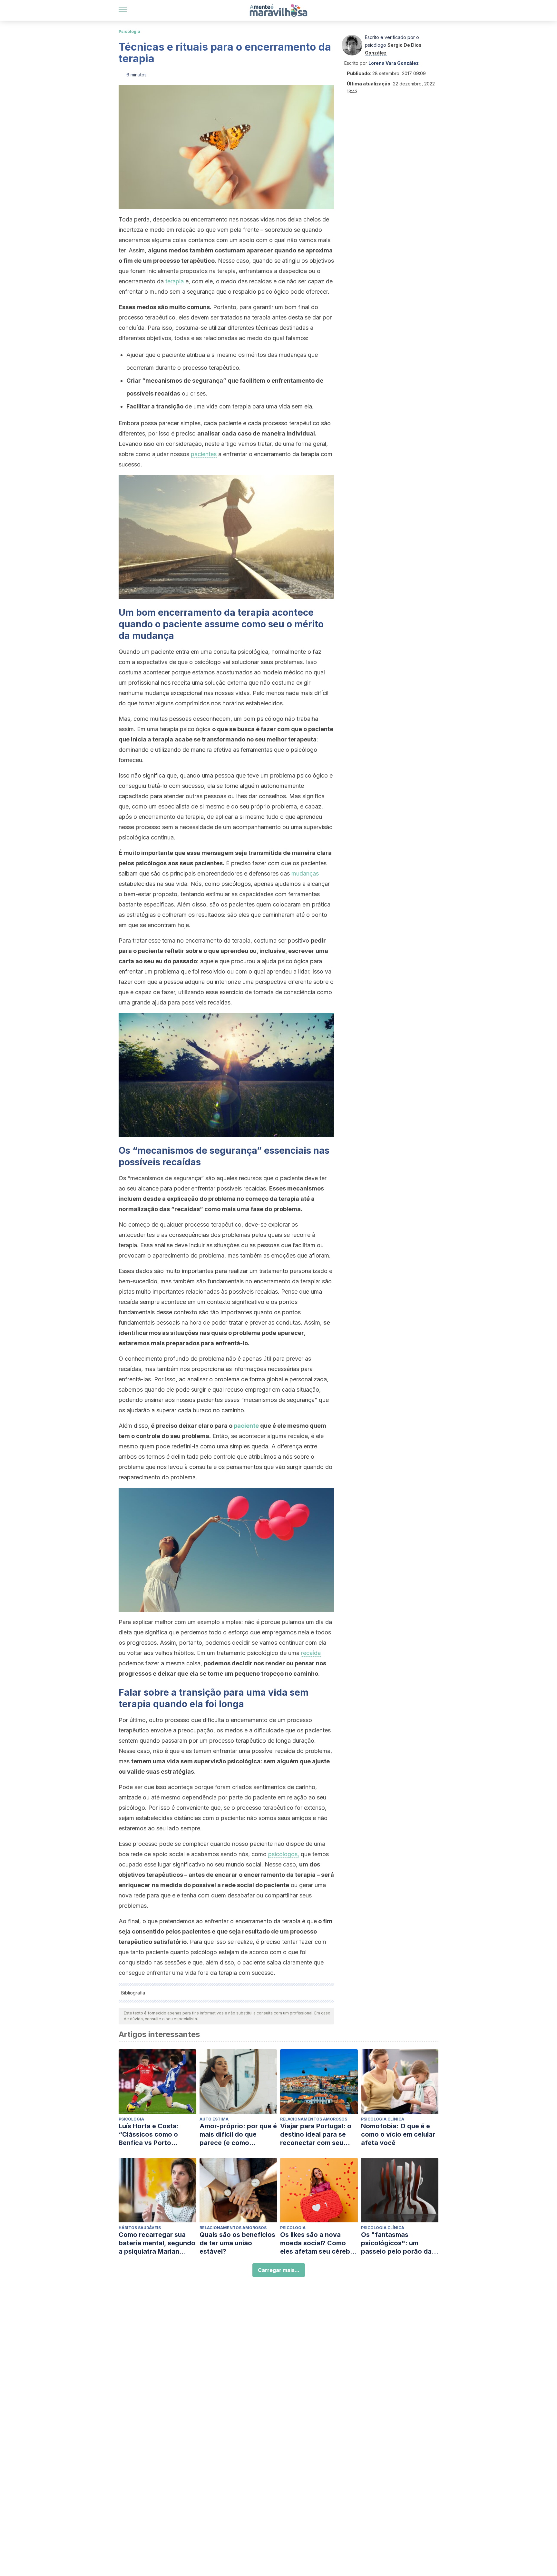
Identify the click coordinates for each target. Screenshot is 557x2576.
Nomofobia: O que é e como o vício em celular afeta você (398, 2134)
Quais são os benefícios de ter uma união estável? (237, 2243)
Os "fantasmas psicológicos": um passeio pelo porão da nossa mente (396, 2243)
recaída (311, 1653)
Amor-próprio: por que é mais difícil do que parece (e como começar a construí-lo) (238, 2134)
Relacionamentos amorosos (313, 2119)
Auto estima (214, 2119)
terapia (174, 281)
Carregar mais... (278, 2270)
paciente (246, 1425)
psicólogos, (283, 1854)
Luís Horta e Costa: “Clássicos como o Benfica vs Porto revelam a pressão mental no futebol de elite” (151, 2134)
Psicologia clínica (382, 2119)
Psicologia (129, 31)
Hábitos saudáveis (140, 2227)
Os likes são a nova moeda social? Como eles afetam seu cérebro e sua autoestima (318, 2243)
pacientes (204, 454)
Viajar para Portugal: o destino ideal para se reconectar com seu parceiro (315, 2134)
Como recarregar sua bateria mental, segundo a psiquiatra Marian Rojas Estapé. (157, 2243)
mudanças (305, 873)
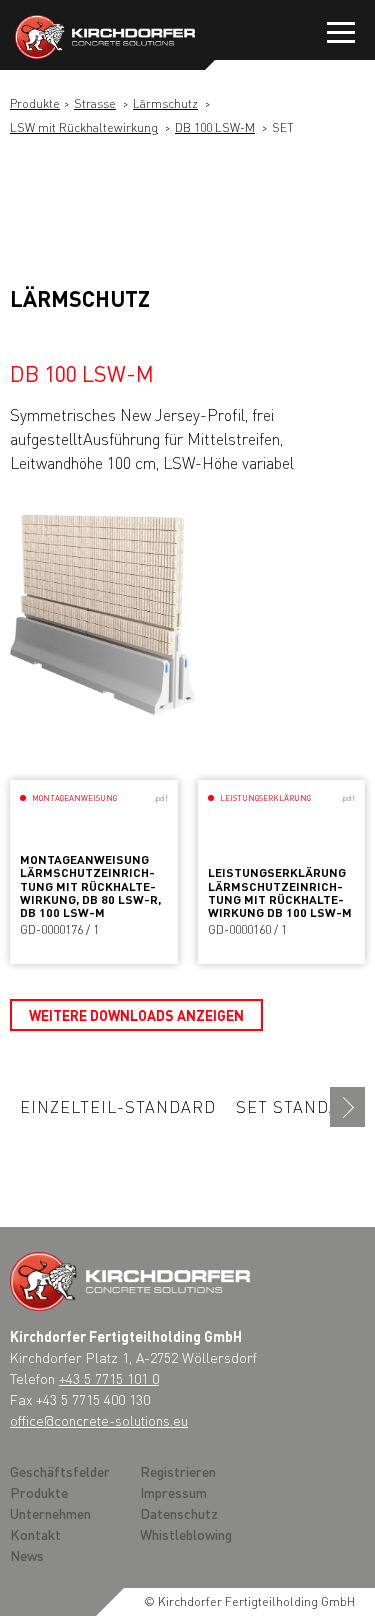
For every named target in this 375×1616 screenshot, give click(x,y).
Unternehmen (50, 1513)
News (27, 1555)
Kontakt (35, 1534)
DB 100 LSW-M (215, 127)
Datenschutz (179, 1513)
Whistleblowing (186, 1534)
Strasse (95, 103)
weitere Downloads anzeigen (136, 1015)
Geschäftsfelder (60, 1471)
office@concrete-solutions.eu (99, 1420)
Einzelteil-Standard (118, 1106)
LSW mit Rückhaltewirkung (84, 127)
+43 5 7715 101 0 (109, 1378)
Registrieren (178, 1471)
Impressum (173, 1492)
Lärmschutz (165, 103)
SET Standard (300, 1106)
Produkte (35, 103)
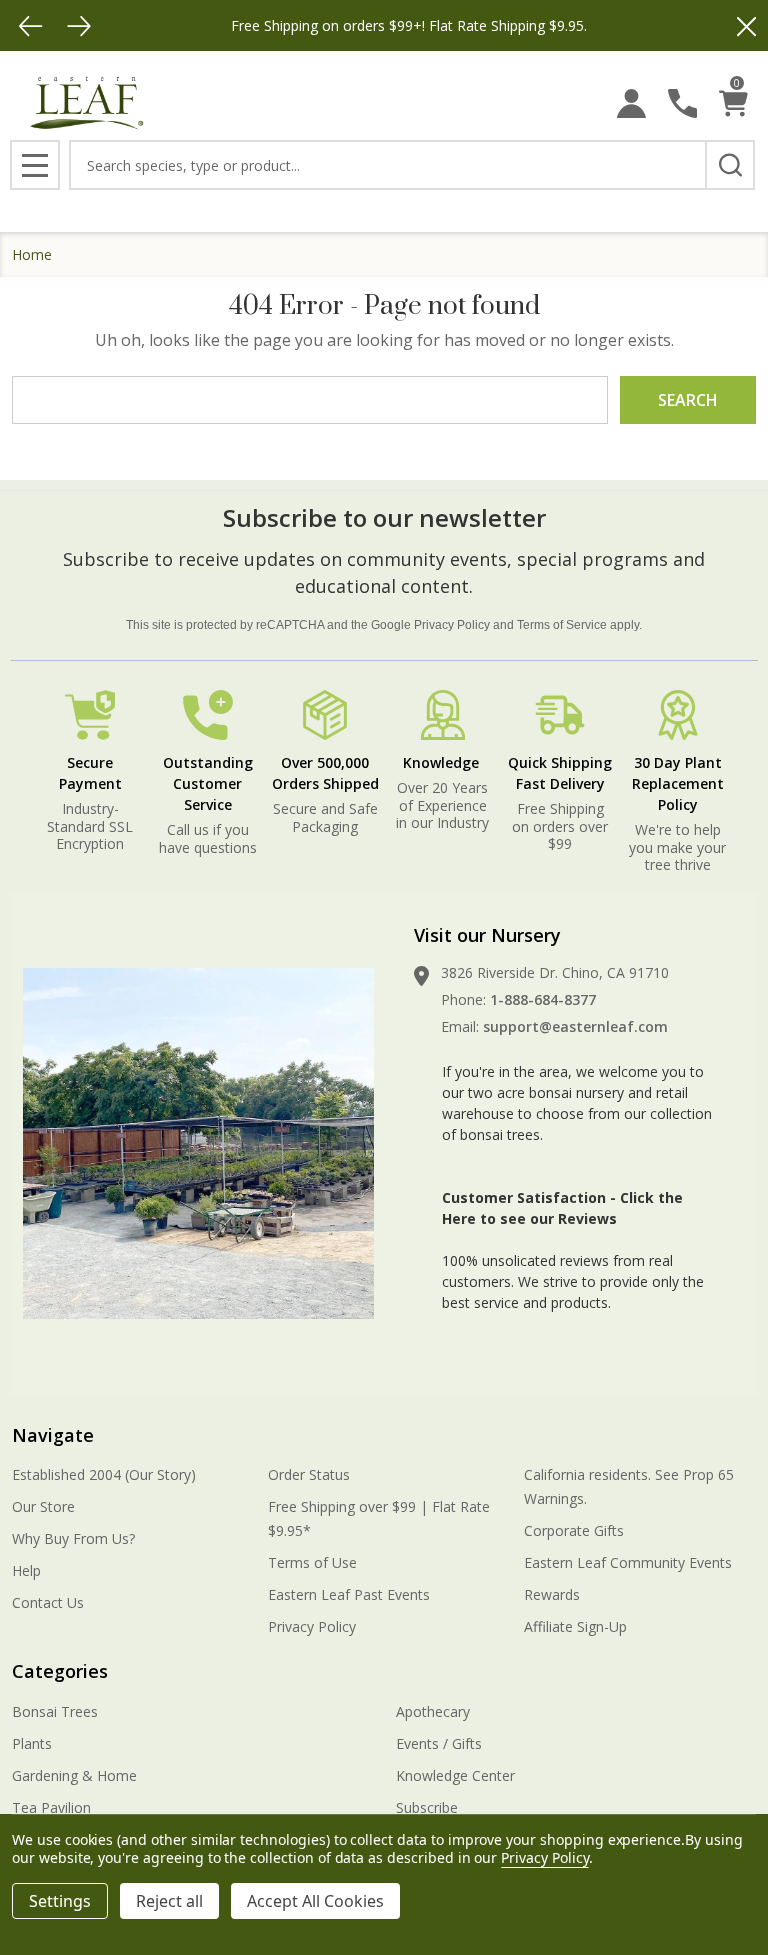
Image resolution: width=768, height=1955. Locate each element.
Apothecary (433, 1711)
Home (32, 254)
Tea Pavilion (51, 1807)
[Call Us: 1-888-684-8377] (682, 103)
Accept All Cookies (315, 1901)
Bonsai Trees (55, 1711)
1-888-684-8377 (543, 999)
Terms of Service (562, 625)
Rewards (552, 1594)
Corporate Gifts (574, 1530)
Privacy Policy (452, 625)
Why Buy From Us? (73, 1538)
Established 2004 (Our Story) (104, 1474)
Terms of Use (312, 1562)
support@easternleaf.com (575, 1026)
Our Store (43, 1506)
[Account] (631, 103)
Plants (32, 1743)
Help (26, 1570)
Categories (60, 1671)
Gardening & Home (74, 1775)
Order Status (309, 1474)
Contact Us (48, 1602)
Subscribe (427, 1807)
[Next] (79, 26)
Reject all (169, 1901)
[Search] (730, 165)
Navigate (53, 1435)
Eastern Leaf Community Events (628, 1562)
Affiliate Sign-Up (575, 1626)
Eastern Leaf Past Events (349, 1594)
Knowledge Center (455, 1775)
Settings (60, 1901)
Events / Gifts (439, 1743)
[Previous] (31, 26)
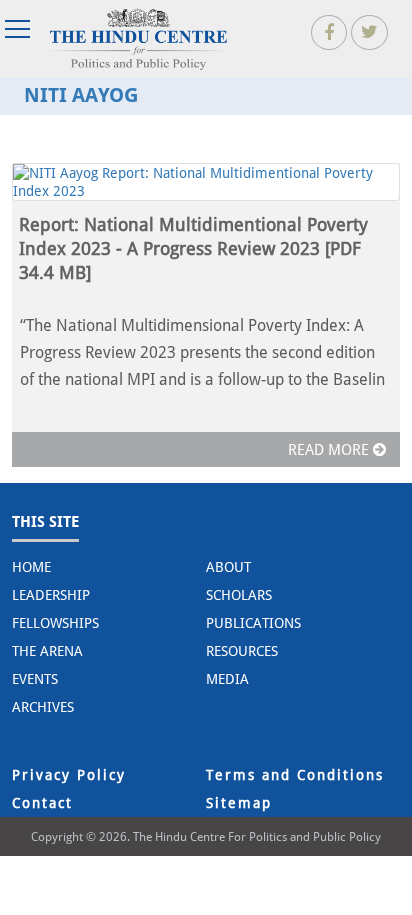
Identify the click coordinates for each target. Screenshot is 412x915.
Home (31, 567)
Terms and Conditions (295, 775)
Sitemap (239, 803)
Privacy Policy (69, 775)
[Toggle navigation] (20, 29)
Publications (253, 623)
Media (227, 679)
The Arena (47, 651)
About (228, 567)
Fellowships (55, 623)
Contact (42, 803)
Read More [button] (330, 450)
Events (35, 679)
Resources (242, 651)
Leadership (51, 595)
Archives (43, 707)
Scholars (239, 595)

-- What you have to do --
Pull every line with the string "click" out of the material.

-- Task solution --
Identify the click coordinates for each target. Screenshot is 557x2576.
For every named target in this 375×1616 screenshot, give click(x,y).
Identify the click coordinates for each target. Screenshot is 412x915.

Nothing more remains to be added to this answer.